- **Input for this task**
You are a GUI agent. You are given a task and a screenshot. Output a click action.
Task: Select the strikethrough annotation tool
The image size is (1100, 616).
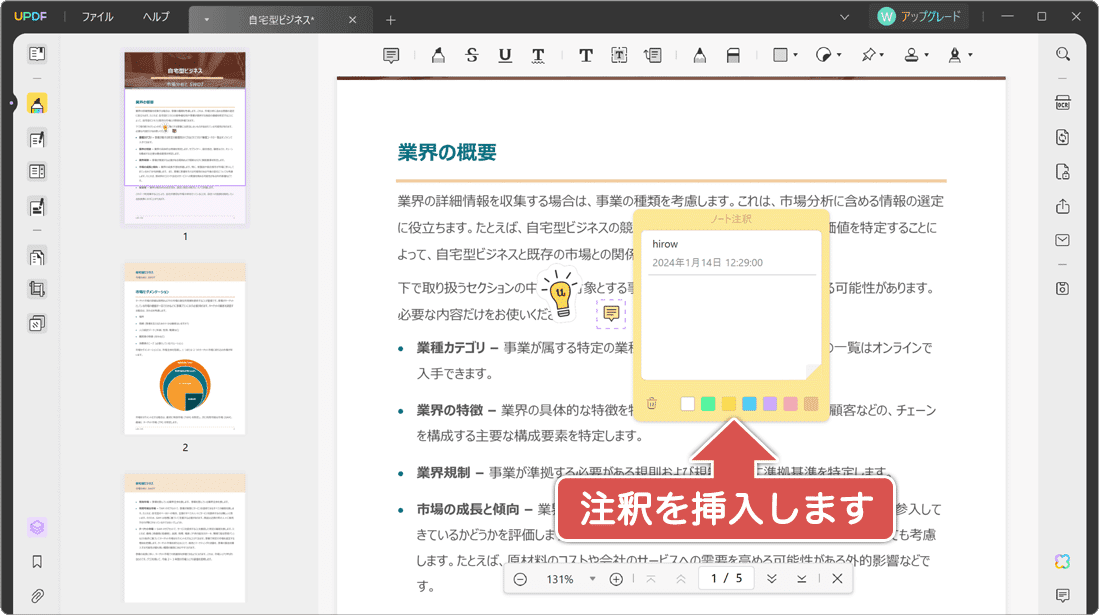472,55
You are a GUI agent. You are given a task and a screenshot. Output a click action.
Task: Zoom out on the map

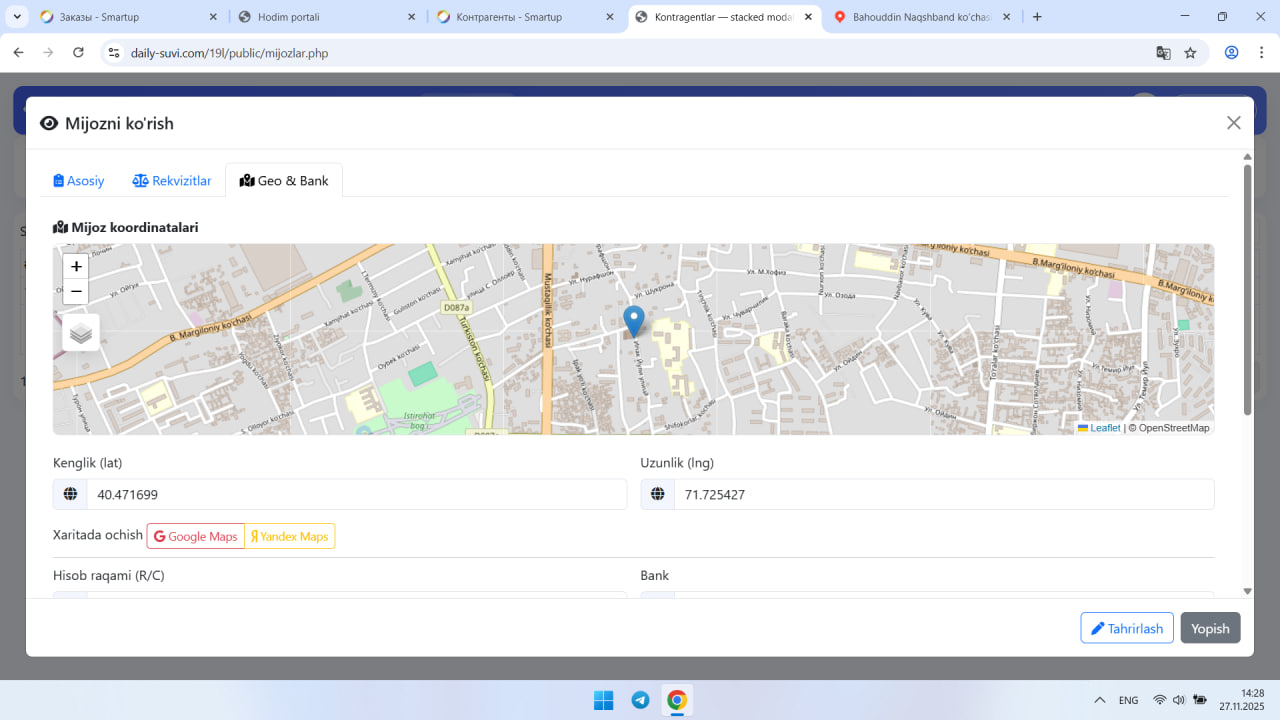(76, 292)
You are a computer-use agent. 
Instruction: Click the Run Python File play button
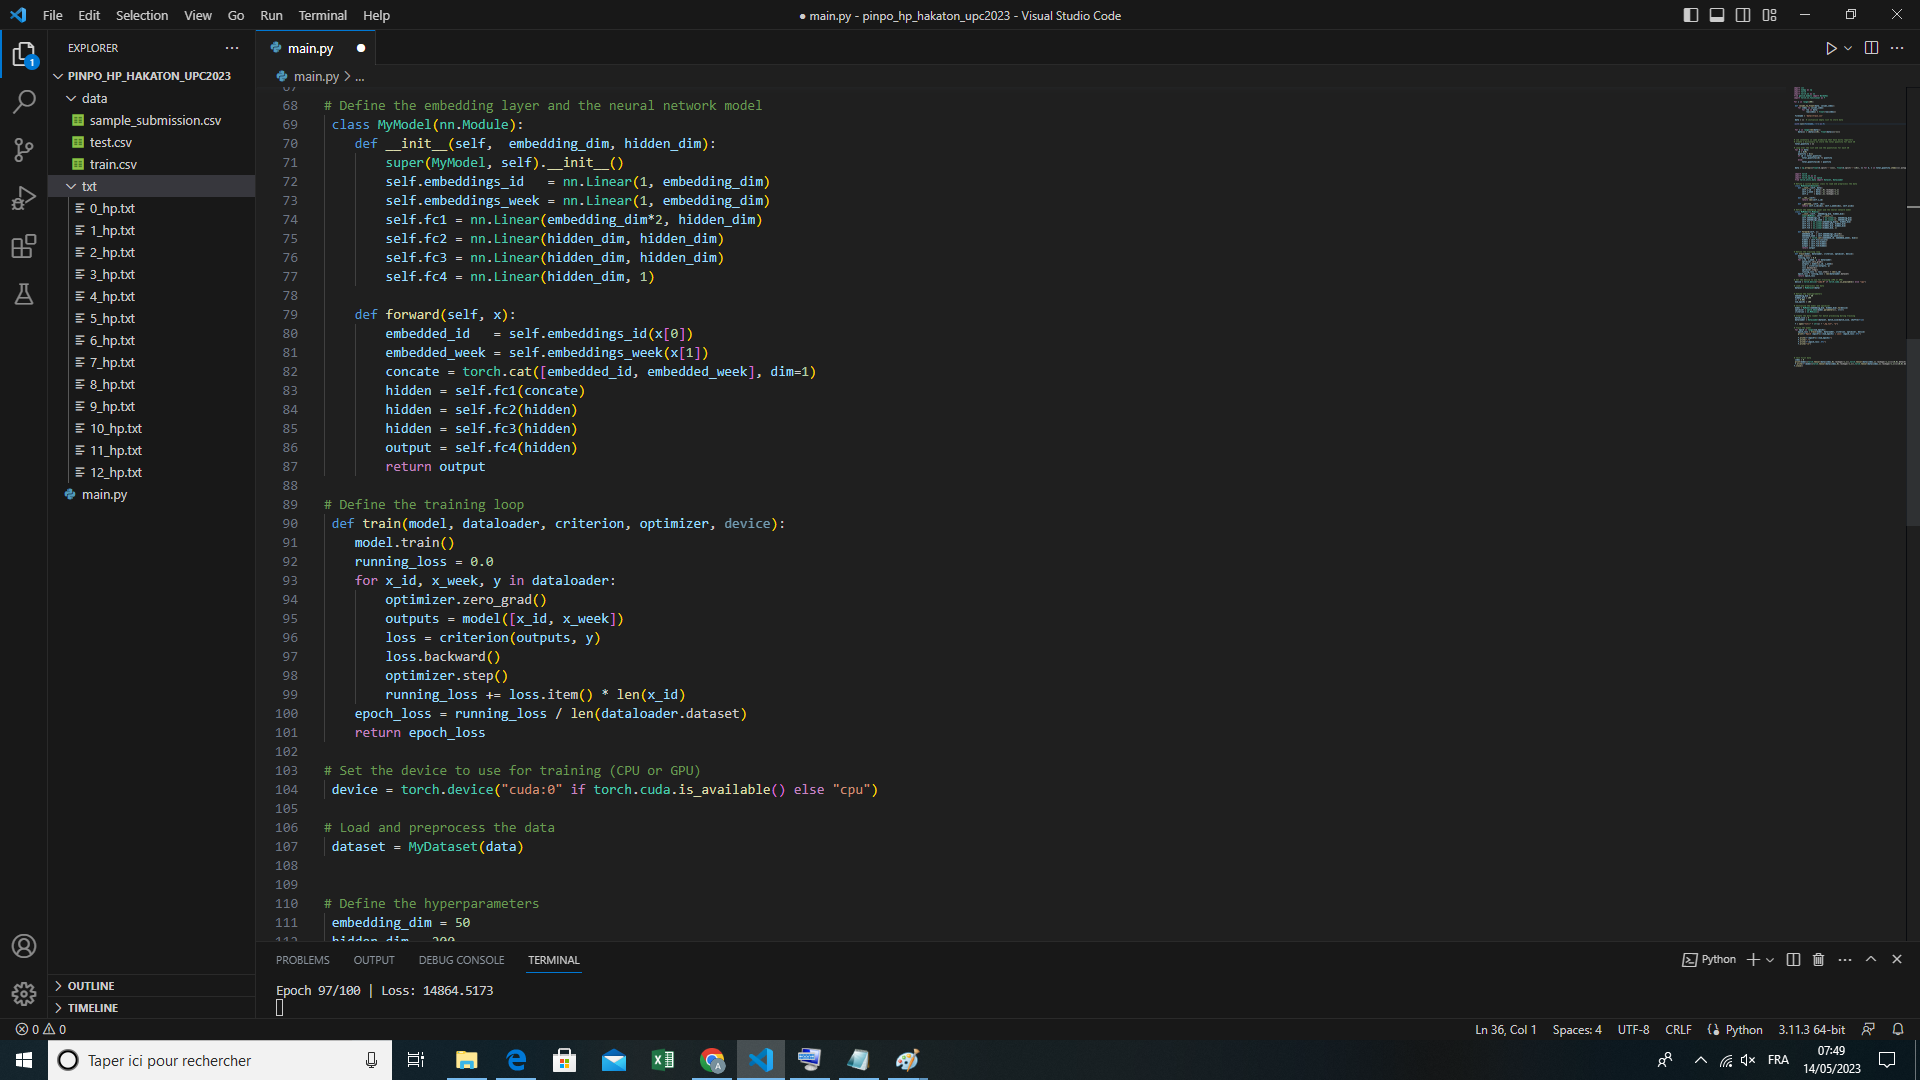[x=1830, y=48]
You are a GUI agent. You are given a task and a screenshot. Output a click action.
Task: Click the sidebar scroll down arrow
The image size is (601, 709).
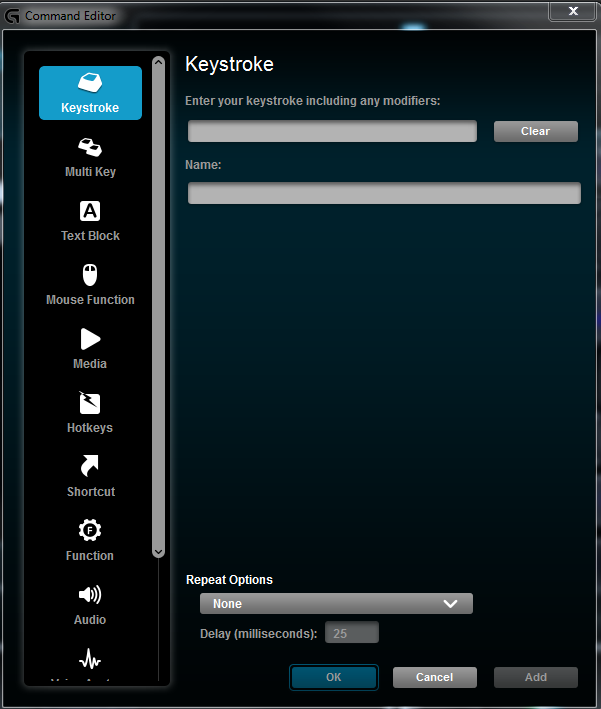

- **Your goal**
Swap "sidebar" for "side panel" in the stretch from the line containing "You are a computer-use agent." through the end of the rows, leaving everything else unchanged. Give back only those lines, without the pictures.

- **Task output**
You are a computer-use agent. 
Instruction: Click the Run Python File play button
[x=1830, y=48]
You are a GUI agent. You are given a task and a screenshot. Output a click action.
Task: Click the side panel scroll down arrow
The image size is (601, 709).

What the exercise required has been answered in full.